The three boat-like installations on exhibition are constructed from fragments of makoros (canoes dug out from the trunks of trees) that were found on a Free State farm, where they were used as decorative plant containers. It was a poignant find if it is considered that its ancestor, the Dufuna Canoe, found in Nigeria and excavated in 1994, was carbon dated as 8000 years old. The Dufuna canoe is concrete evidence of the earliest transportation over waterways and seas, evoking a gentler way of life using indigenous knowledge systems.
The boat-like installations on this exhibition are a continuation of my investigation of the motif of the boat and the meanings it generates in the context of crossings. I am interested in how the boat, as a vehicle, can be a metaphor for the human experiences of transitions. Travelling over water, which is a symbol of the unconscious, a boat has connotations of a safe container transporting the psyche over the treacherous waters of the unknown.
The dugout canoes in my work represent ancient ways of navigation and journey. Once vessels of survival and trade, the decayed fragments of the canoes now embody the stories and histories of the cultures they represent. By repurposing these canoes using a range of paper-making techniques, I seek to highlight the transformative power of materials and the knowledge imbedded in them.

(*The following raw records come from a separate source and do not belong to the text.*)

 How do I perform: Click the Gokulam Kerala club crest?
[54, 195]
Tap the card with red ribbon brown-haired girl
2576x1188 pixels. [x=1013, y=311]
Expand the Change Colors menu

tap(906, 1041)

The transformation of material is pivotal to my art practice as can also be seen in the series of paper pulp drawings made on scrim fabric. The paper pulp was made with tearing up discarded documents and educational material from a school in Cape Town. As such, these drawings allow the discarded knowledge to live on in images of the land and its horizons.
Through these works, I aim to create a space for considering alternative ways to navigate this world, a space of contemplation and a place that creates the potential to facilitate connections with everything that exist in the world around us.